(Collected data)
▶

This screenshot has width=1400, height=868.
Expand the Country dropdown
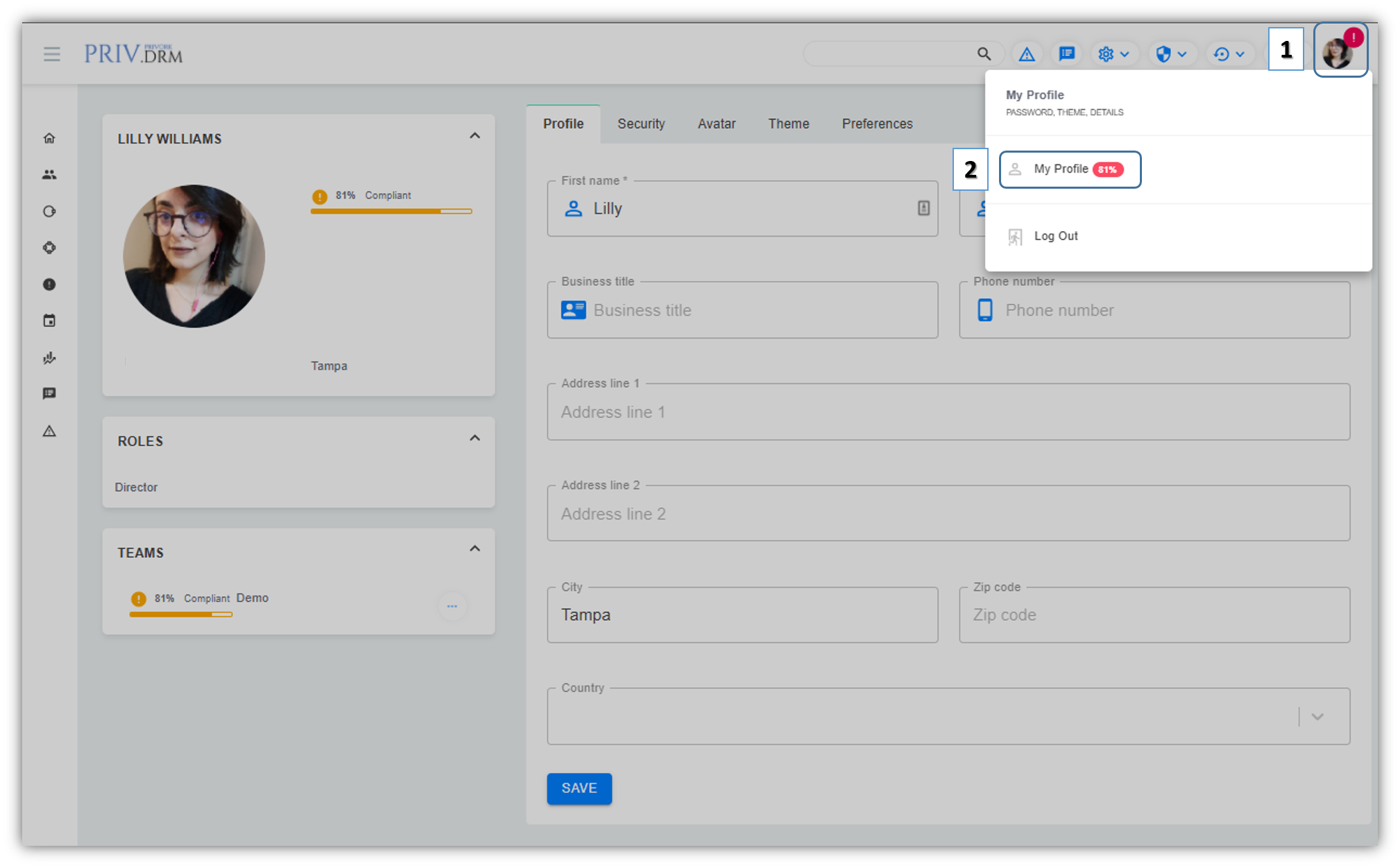pyautogui.click(x=1317, y=717)
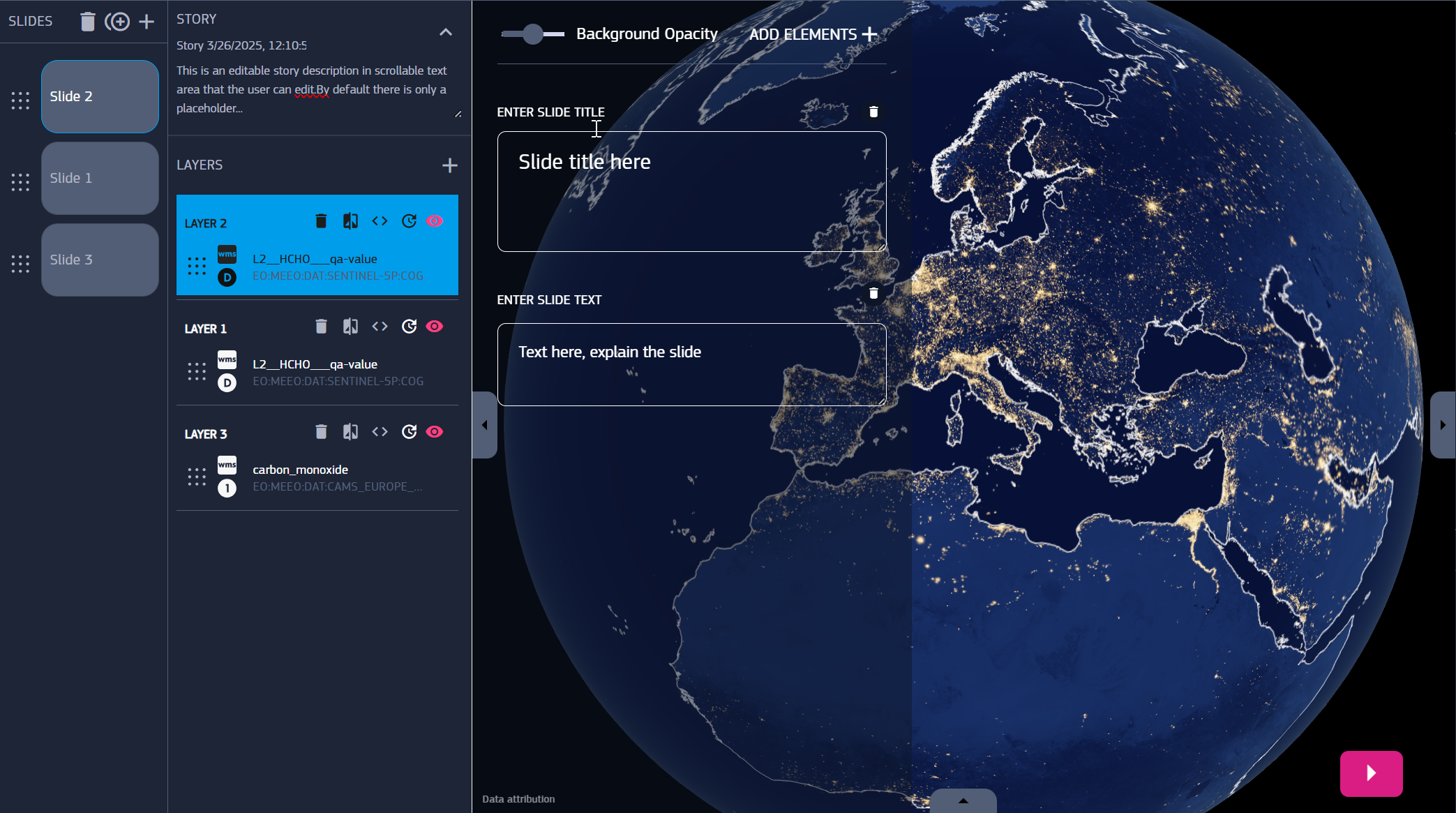Delete the slide title element

coord(873,112)
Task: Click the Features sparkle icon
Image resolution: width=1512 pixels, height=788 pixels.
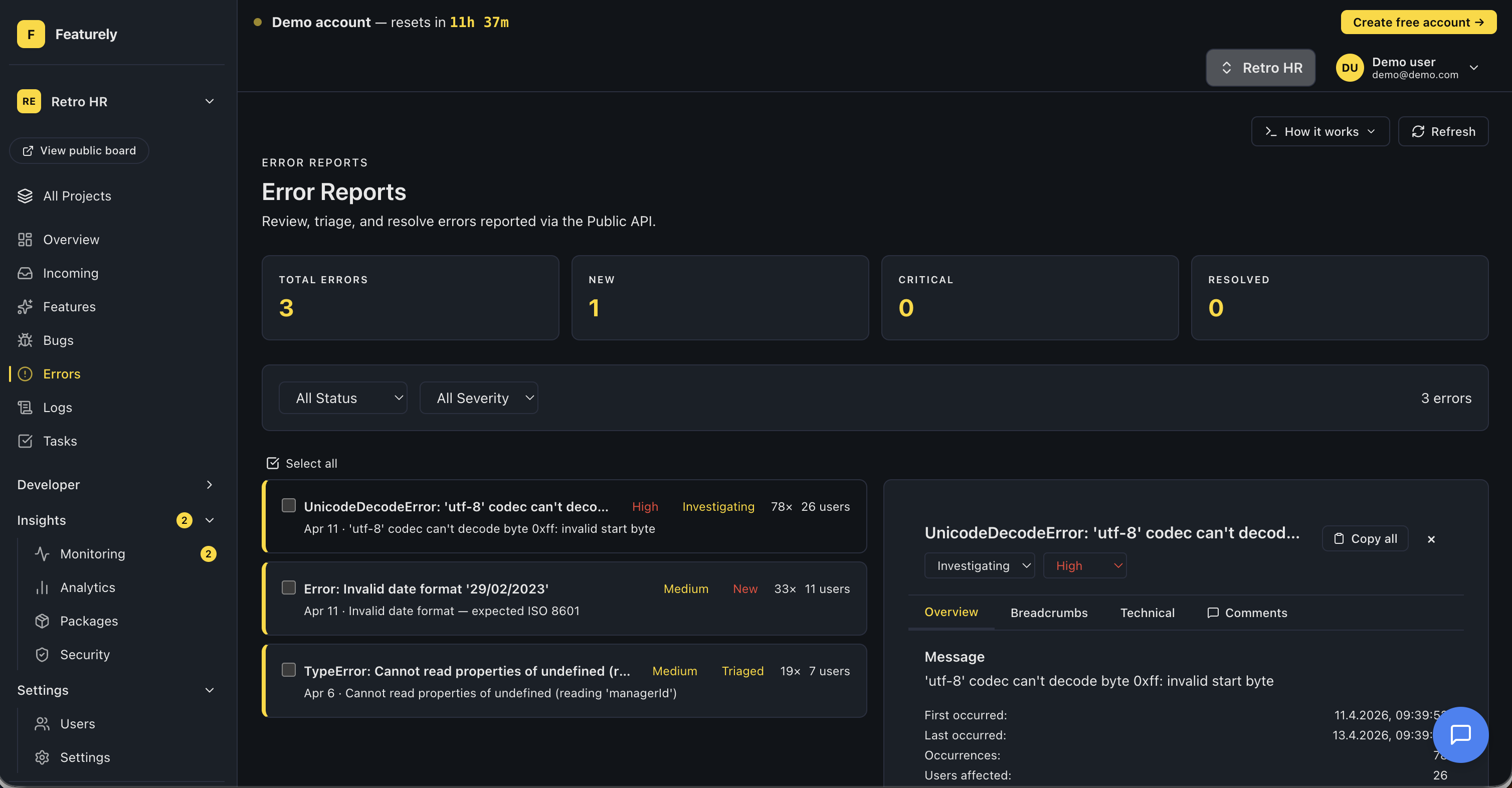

◀

__Directions__. Repeat every record exactly, but not the pictures.

__Problem solution__.
This screenshot has width=1400, height=868.
Expand the Country dropdown
pyautogui.click(x=1317, y=717)
Delete the slide title element

coord(873,112)
Task: Click the Features sparkle icon
Image resolution: width=1512 pixels, height=788 pixels.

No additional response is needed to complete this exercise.